The retry and DLQ mechanism is configured under the [integration.messaging.dlq] section in your settings.toml.

[default.integration.messaging.dlq]
# A master switch to enable or disable the entire retry/DLQ flow.
enabled = true

# The maximum number of times to retry processing a message before sending it to the DLQ.
max_attempts = 3

# The name of the Dead Letter Queue topic where failed messages will be sent.
topic = "platform.dead-letter-queue.v1"

# The strategy for handling messages that arrive in the DLQ.
# Can be "logging_only" or "republish_to_parking_lot".
strategy = "logging_only"

# (Optional) The topic to use if the 'republish_to_parking_lot' strategy is chosen.
# parking_lot_topic = "platform.parking-lot.v1"

API Reference

nala.athomic.integration.messaging.retry.handler.DLQHandler

Orchestrates the handling of consumption failures, implementing the retry mechanism (republishing) and the final dead-letter queue (DLQ) publishing.

This class serves as the decision point: - If attempts < max_attempts and it's a single message: Republish for retry. - If attempts >= max_attempts or it's a batch failure: Send to DLQ.

__init__(producer, retry_policy, serializer, topic, max_attempts)

Initializes the DLQ handler with all necessary dependencies.

Parameters:

Name Type Description Default
producer ProducerProtocol

The producer used to send messages (for retry or DLQ).

required
retry_policy MaxAttemptsPolicy

The policy defining how retry headers and counts are managed.

required
serializer SerializerProtocol

The serializer used for general data conversion.

required
topic str

The destination topic name for the Dead Letter Queue.

required
max_attempts int

The maximum number of times to retry a message before sending to DLQ.

required

handle_failure(context) async

Orchestrates failure handling using an explicit context object. - Single messages will be retried up to max_attempts. - Batch messages will be sent directly to the DLQ without retry attempts.

Parameters:

Name Type Description Default
context FailureContext

The FailureContext object containing details of the consumption failure.

required

Returns:

Name Type Description
bool bool

True if the message was handled (retried or sent to DLQ), False otherwise.

nala.athomic.integration.messaging.retry.processor_service.DeadLetterProcessorService

Bases: BaseService

A dedicated background service that manages the lifecycle of a consumer subscribed to the Dead Letter Queue (DLQ).

This service is backend-agnostic as it receives a pre-configured consumer instance via dependency injection (DIP).

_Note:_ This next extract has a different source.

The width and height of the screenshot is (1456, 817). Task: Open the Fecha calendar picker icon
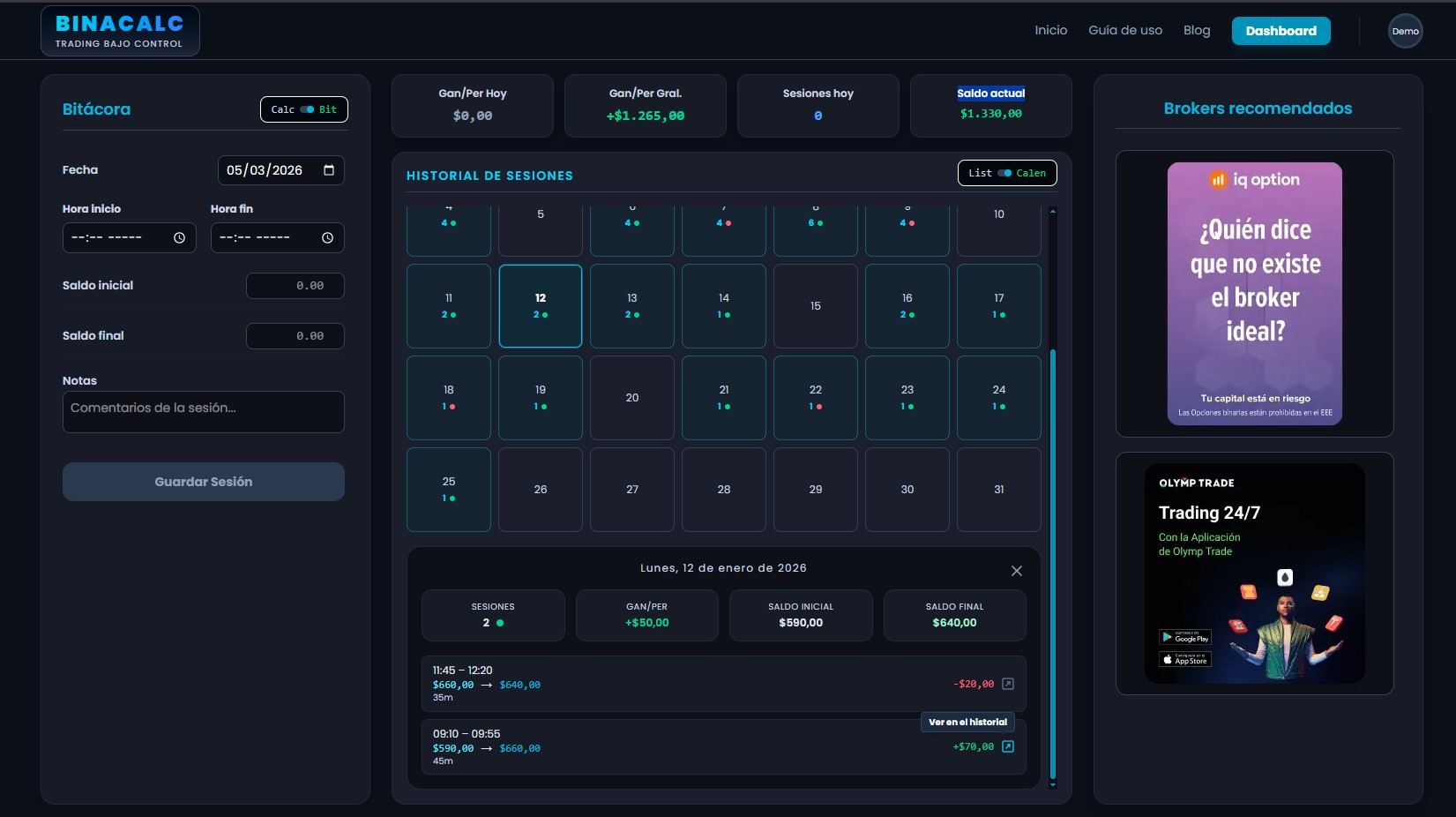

Its purpose is purely to ensure the DLQ consumer is started and stopped gracefully with the application.

__init__(consumer)

Initializes the service with a pre-configured DLQ consumer.

Parameters:

Name Type Description Default
consumer BaseConsumer

A consumer instance that is already configured to subscribe to the DLQ topic and process its messages. This consumer is typically created by a Factory and injected here.

required

nala.athomic.integration.messaging.retry.strategies.protocol.DeadLetterStrategyProtocol

Bases: Protocol

Defines the contract for strategies that manage and handle messages that have permanently failed processing (Dead Letter Queue - DLQ).

Any class implementing this protocol must provide a concrete implementation for the asynchronous 'handle' method.

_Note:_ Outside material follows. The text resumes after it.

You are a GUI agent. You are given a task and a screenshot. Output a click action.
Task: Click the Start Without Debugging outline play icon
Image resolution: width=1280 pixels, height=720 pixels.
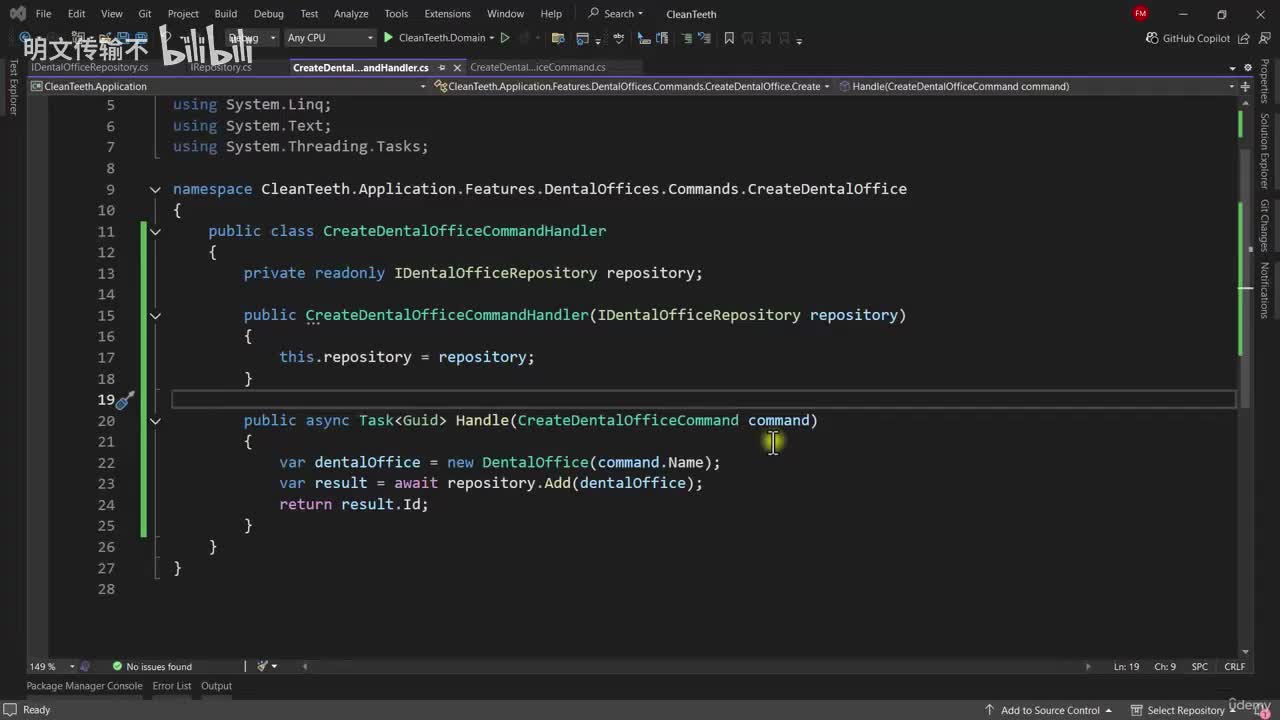[x=505, y=38]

handle(failure_details) async

Processes a message that has permanently failed and requires a final disposition (e.g., logging, manual queue, or permanent storage).

Parameters:

Name Type Description Default
failure_details Dict[str, Any]

A dictionary containing all relevant information about the failed message, including payload, exception details, and retry history.

required

Returns:

Name Type Description
ProcessingOutcome ProcessingOutcome

An enum indicating the result of the DLQ handling process. - ACK: Indicates the handling strategy was successful and the message can be removed from the DLQ. - REQUEUE: Indicates a temporary failure in the handling process, and the message should be requeued to the DLQ for another attempt.